──────── Supplied data ────────
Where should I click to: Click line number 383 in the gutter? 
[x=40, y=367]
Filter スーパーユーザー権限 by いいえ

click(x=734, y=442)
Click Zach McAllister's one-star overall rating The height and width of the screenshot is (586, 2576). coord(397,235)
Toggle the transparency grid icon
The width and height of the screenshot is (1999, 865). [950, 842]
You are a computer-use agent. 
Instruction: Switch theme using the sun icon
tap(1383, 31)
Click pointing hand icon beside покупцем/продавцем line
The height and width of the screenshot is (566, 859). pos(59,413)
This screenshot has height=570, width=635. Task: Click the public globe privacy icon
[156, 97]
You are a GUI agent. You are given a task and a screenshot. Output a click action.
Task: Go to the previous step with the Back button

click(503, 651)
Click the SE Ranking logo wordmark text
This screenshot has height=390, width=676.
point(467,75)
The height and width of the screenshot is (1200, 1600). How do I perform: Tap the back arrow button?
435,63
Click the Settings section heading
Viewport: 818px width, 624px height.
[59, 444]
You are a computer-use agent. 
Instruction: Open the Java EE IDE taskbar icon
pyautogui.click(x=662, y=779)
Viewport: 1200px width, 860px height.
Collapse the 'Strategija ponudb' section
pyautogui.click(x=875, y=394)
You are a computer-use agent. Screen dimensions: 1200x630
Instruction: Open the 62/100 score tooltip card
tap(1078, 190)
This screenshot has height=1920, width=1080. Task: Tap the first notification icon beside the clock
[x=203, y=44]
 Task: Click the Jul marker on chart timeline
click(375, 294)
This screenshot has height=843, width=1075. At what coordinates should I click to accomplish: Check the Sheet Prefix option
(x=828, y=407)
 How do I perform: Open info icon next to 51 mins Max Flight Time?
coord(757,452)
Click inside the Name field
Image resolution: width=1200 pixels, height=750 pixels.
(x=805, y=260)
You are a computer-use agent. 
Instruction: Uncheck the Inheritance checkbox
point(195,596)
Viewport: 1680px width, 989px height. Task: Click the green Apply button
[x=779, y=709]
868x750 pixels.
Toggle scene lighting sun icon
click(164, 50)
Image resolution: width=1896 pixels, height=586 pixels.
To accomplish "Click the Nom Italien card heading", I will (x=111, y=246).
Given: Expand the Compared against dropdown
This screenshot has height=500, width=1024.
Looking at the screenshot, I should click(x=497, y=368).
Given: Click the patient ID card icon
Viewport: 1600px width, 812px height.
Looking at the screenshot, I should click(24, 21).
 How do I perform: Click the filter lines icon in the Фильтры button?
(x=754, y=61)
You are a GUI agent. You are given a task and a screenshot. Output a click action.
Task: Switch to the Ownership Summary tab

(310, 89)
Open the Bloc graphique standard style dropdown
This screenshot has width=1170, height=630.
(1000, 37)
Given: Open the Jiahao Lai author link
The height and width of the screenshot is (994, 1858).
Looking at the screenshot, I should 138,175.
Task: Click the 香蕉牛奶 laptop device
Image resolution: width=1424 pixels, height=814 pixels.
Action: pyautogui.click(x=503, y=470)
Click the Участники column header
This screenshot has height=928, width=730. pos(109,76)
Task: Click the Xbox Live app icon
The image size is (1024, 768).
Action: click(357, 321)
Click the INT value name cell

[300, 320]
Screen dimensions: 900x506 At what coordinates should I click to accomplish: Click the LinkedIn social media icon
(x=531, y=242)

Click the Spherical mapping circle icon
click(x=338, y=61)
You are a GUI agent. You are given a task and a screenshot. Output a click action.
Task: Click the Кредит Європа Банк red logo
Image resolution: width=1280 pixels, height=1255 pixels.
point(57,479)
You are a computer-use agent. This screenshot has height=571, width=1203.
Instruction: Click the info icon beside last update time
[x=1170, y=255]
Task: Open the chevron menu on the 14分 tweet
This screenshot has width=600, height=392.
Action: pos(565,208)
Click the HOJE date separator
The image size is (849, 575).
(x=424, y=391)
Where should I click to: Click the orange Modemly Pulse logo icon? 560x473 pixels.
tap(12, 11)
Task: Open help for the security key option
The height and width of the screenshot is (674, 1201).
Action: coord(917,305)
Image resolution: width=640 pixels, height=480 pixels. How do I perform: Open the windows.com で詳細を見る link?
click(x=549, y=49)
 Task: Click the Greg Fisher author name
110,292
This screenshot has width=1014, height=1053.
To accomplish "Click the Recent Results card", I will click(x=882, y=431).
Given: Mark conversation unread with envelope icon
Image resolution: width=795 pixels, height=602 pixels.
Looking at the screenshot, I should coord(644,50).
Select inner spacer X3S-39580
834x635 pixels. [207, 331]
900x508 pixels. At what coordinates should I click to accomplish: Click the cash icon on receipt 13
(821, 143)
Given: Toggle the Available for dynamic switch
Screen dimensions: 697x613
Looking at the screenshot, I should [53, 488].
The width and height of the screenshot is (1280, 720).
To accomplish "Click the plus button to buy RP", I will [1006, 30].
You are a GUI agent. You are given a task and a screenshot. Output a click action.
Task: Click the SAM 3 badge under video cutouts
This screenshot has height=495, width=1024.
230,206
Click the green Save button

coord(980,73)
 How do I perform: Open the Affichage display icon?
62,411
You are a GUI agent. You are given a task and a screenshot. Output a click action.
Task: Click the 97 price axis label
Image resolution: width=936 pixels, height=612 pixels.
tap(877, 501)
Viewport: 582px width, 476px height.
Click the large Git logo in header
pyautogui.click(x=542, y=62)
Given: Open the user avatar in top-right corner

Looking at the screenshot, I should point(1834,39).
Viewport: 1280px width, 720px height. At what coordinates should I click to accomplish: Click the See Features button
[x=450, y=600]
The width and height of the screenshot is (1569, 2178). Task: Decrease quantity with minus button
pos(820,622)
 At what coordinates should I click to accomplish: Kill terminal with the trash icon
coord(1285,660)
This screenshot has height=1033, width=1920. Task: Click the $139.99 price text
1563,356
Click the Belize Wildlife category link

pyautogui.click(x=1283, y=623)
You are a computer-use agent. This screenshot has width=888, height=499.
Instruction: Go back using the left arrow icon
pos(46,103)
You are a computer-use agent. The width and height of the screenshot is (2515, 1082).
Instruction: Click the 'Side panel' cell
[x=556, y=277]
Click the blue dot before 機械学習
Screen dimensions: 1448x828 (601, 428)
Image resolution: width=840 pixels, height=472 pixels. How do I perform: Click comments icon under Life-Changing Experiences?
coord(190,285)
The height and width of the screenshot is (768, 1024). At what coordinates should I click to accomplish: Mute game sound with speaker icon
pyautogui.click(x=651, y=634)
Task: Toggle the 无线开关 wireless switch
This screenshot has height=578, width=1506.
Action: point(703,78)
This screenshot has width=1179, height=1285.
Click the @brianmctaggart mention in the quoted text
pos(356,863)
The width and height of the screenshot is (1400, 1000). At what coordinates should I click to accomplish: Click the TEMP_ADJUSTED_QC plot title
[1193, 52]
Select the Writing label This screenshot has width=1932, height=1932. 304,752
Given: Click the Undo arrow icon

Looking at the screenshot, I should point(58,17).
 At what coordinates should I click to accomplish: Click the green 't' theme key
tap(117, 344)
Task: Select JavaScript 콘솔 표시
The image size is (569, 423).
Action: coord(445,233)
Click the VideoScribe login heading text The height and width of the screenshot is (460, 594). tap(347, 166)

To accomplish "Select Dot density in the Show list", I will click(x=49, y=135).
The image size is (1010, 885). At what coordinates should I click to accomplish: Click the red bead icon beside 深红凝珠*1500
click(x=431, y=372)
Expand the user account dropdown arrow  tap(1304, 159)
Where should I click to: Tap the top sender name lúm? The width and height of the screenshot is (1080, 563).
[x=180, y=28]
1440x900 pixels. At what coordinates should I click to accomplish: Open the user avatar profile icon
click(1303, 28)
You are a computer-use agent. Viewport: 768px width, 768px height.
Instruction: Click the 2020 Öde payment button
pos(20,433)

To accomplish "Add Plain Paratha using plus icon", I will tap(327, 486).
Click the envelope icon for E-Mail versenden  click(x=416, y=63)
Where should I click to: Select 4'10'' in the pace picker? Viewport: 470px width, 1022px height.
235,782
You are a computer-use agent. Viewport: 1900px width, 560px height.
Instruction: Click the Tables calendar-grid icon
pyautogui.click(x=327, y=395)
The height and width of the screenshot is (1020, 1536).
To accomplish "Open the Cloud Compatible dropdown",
────────
# How to complete this task
Go through the data line by line and work out how many lines contain "label". Give only that number.

# The completed task
2